Render the records below as a JSON list of strings, one string per line, with blank lines left out.

• EXTRACTED INFORMATION:
--- Start ---
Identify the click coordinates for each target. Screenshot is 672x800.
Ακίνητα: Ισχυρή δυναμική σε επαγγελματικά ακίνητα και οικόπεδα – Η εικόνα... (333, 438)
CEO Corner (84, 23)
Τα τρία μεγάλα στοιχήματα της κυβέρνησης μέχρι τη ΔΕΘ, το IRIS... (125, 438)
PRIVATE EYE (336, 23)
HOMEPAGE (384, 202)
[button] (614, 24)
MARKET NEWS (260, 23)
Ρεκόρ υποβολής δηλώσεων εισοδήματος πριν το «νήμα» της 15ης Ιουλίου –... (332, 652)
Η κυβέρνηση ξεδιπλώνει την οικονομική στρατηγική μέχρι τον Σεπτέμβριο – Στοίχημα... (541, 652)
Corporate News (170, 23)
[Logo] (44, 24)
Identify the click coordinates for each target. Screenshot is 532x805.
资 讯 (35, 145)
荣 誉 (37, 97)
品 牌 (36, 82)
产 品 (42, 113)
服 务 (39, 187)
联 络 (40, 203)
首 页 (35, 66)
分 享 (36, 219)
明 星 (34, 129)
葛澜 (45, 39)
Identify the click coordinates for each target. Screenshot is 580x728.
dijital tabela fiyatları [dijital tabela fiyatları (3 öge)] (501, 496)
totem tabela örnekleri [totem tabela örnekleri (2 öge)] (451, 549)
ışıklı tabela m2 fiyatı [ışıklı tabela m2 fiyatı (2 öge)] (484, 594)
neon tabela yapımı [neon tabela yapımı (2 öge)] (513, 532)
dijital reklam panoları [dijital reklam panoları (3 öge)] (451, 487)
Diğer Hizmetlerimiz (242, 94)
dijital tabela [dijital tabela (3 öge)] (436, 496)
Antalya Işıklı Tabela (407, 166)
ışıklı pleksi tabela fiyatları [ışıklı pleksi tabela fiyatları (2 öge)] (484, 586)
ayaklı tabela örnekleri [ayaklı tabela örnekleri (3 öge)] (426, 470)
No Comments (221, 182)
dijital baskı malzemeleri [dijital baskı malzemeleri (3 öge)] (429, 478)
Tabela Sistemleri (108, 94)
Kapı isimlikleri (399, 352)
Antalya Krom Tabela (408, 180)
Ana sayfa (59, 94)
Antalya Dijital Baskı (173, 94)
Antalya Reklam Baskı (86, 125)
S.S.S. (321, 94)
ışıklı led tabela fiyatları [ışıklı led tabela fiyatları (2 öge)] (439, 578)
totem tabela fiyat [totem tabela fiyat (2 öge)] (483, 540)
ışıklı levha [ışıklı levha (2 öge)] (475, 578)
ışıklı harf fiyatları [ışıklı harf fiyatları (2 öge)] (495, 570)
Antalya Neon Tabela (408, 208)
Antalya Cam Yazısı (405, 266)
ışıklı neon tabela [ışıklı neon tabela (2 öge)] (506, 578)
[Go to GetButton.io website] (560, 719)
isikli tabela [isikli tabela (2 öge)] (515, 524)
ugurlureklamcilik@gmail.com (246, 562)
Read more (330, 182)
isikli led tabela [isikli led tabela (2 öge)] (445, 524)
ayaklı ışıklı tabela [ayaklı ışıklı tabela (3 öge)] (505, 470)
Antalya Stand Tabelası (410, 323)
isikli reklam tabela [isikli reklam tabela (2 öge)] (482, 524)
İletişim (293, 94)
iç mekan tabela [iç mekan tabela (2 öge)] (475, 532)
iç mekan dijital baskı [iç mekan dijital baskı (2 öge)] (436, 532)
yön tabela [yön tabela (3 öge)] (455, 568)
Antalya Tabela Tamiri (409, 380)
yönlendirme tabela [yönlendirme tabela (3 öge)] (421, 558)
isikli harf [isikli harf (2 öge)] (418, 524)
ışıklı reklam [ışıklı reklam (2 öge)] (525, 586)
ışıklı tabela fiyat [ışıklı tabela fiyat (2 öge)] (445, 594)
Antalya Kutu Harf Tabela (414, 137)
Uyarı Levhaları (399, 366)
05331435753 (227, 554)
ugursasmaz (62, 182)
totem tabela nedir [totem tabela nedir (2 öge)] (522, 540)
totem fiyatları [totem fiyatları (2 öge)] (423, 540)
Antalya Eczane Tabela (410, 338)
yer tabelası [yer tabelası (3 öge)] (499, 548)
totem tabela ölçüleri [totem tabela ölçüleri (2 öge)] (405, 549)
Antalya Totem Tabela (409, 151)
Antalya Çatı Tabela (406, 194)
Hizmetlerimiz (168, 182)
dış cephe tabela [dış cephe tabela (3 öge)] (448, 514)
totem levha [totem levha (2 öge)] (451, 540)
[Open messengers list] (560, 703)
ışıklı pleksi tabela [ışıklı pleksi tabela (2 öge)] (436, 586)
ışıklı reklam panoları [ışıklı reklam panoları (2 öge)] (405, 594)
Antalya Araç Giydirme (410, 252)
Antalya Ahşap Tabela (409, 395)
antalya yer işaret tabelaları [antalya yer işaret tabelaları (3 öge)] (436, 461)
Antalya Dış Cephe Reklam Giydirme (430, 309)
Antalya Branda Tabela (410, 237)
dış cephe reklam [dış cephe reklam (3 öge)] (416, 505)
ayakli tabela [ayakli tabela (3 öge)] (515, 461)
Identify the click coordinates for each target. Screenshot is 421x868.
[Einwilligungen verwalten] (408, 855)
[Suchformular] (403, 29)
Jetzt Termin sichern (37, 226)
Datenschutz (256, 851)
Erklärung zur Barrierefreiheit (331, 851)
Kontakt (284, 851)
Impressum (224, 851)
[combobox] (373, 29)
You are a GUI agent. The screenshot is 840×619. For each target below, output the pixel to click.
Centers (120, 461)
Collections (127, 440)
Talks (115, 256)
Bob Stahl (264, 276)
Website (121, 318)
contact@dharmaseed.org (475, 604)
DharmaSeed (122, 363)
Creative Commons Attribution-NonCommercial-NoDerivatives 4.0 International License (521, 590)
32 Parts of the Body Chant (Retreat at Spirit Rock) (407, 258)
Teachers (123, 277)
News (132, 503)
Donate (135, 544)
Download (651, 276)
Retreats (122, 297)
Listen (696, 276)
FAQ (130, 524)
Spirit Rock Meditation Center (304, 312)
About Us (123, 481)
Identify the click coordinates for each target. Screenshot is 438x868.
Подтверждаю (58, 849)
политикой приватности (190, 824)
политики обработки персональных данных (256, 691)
--- End ---
• RESPONSE TO THE EXERCISE:
[
  "Identify the click coordinates for each target. Screenshot is 672x800.",
  "Ακίνητα: Ισχυρή δυναμική σε επαγγελματικά ακίνητα και οικόπεδα – Η εικόνα... (333, 438)",
  "CEO Corner (84, 23)",
  "Τα τρία μεγάλα στοιχήματα της κυβέρνησης μέχρι τη ΔΕΘ, το IRIS... (125, 438)",
  "PRIVATE EYE (336, 23)",
  "HOMEPAGE (384, 202)",
  "[button] (614, 24)",
  "MARKET NEWS (260, 23)",
  "Ρεκόρ υποβολής δηλώσεων εισοδήματος πριν το «νήμα» της 15ης Ιουλίου –... (332, 652)",
  "Η κυβέρνηση ξεδιπλώνει την οικονομική στρατηγική μέχρι τον Σεπτέμβριο – Στοίχημα... (541, 652)",
  "Corporate News (170, 23)",
  "[Logo] (44, 24)",
  "Identify the click coordinates for each target. Screenshot is 532x805.",
  "资 讯 (35, 145)",
  "荣 誉 (37, 97)",
  "品 牌 (36, 82)",
  "产 品 (42, 113)",
  "服 务 (39, 187)",
  "联 络 (40, 203)",
  "首 页 (35, 66)",
  "分 享 (36, 219)",
  "明 星 (34, 129)",
  "葛澜 (45, 39)",
  "Identify the click coordinates for each target. Screenshot is 580x728.",
  "dijital tabela fiyatları [dijital tabela fiyatları (3 öge)] (501, 496)",
  "totem tabela örnekleri [totem tabela örnekleri (2 öge)] (451, 549)",
  "ışıklı tabela m2 fiyatı [ışıklı tabela m2 fiyatı (2 öge)] (484, 594)",
  "neon tabela yapımı [neon tabela yapımı (2 öge)] (513, 532)",
  "dijital reklam panoları [dijital reklam panoları (3 öge)] (451, 487)",
  "Diğer Hizmetlerimiz (242, 94)",
  "dijital tabela [dijital tabela (3 öge)] (436, 496)",
  "Antalya Işıklı Tabela (407, 166)",
  "ışıklı pleksi tabela fiyatları [ışıklı pleksi tabela fiyatları (2 öge)] (484, 586)",
  "ayaklı tabela örnekleri [ayaklı tabela örnekleri (3 öge)] (426, 470)",
  "No Comments (221, 182)",
  "dijital baskı malzemeleri [dijital baskı malzemeleri (3 öge)] (429, 478)",
  "Tabela Sistemleri (108, 94)",
  "Kapı isimlikleri (399, 352)",
  "Antalya Krom Tabela (408, 180)",
  "Ana sayfa (59, 94)",
  "Antalya Dijital Baskı (173, 94)",
  "Antalya Reklam Baskı (86, 125)",
  "S.S.S. (321, 94)",
  "ışıklı led tabela fiyatları [ışıklı led tabela fiyatları (2 öge)] (439, 578)",
  "totem tabela fiyat [totem tabela fiyat (2 öge)] (483, 540)",
  "ışıklı levha [ışıklı levha (2 öge)] (475, 578)",
  "ışıklı harf fiyatları [ışıklı harf fiyatları (2 öge)] (495, 570)",
  "Antalya Neon Tabela (408, 208)",
  "Antalya Cam Yazısı (405, 266)",
  "ışıklı neon tabela [ışıklı neon tabela (2 öge)] (506, 578)",
  "[Go to GetButton.io website] (560, 719)",
  "isikli tabela [isikli tabela (2 öge)] (515, 524)",
  "ugurlureklamcilik@gmail.com (246, 562)",
  "Read more (330, 182)",
  "isikli led tabela [isikli led tabela (2 öge)] (445, 524)",
  "ayaklı ışıklı tabela [ayaklı ışıklı tabela (3 öge)] (505, 470)",
  "Antalya Stand Tabelası (410, 323)",
  "isikli reklam tabela [isikli reklam tabela (2 öge)] (482, 524)",
  "İletişim (293, 94)",
  "iç mekan tabela [iç mekan tabela (2 öge)] (475, 532)",
  "iç mekan dijital baskı [iç mekan dijital baskı (2 öge)] (436, 532)",
  "yön tabela [yön tabela (3 öge)] (455, 568)",
  "Antalya Tabela Tamiri (409, 380)",
  "yönlendirme tabela [yönlendirme tabela (3 öge)] (421, 558)",
  "isikli harf [isikli harf (2 öge)] (418, 524)",
  "ışıklı reklam [ışıklı reklam (2 öge)] (525, 586)",
  "ışıklı tabela fiyat [ışıklı tabela fiyat (2 öge)] (445, 594)",
  "Antalya Kutu Harf Tabela (414, 137)",
  "Uyarı Levhaları (399, 366)",
  "05331435753 (227, 554)",
  "ugursasmaz (62, 182)",
  "totem tabela nedir [totem tabela nedir (2 öge)] (522, 540)",
  "totem fiyatları [totem fiyatları (2 öge)] (423, 540)",
  "Antalya Eczane Tabela (410, 338)",
  "yer tabelası [yer tabelası (3 öge)] (499, 548)",
  "totem tabela ölçüleri [totem tabela ölçüleri (2 öge)] (405, 549)",
  "Antalya Totem Tabela (409, 151)",
  "Antalya Çatı Tabela (406, 194)",
  "Hizmetlerimiz (168, 182)",
  "dış cephe tabela [dış cephe tabela (3 öge)] (448, 514)",
  "totem levha [totem levha (2 öge)] (451, 540)",
  "[Open messengers list] (560, 703)",
  "ışıklı pleksi tabela [ışıklı pleksi tabela (2 öge)] (436, 586)",
  "ışıklı reklam panoları [ışıklı reklam panoları (2 öge)] (405, 594)",
  "Antalya Araç Giydirme (410, 252)",
  "Antalya Ahşap Tabela (409, 395)",
  "antalya yer işaret tabelaları [antalya yer işaret tabelaları (3 öge)] (436, 461)",
  "Antalya Dış Cephe Reklam Giydirme (430, 309)",
  "Antalya Branda Tabela (410, 237)",
  "dış cephe reklam [dış cephe reklam (3 öge)] (416, 505)",
  "ayakli tabela [ayakli tabela (3 öge)] (515, 461)",
  "Identify the click coordinates for each target. Screenshot is 421x868.",
  "[Einwilligungen verwalten] (408, 855)",
  "[Suchformular] (403, 29)",
  "Jetzt Termin sichern (37, 226)",
  "Datenschutz (256, 851)",
  "Erklärung zur Barrierefreiheit (331, 851)",
  "Kontakt (284, 851)",
  "Impressum (224, 851)",
  "[combobox] (373, 29)",
  "You are a GUI agent. The screenshot is 840×619. For each target below, output the pixel to click.",
  "Centers (120, 461)",
  "Collections (127, 440)",
  "Talks (115, 256)",
  "Bob Stahl (264, 276)",
  "Website (121, 318)",
  "contact@dharmaseed.org (475, 604)",
  "DharmaSeed (122, 363)",
  "Creative Commons Attribution-NonCommercial-NoDerivatives 4.0 International License (521, 590)",
  "32 Parts of the Body Chant (Retreat at Spirit Rock) (407, 258)",
  "Teachers (123, 277)",
  "News (132, 503)",
  "Donate (135, 544)",
  "Download (651, 276)",
  "Retreats (122, 297)",
  "Listen (696, 276)",
  "FAQ (130, 524)",
  "Spirit Rock Meditation Center (304, 312)",
  "About Us (123, 481)",
  "Identify the click coordinates for each target. Screenshot is 438x868.",
  "Подтверждаю (58, 849)",
  "политикой приватности (190, 824)",
  "политики обработки персональных данных (256, 691)"
]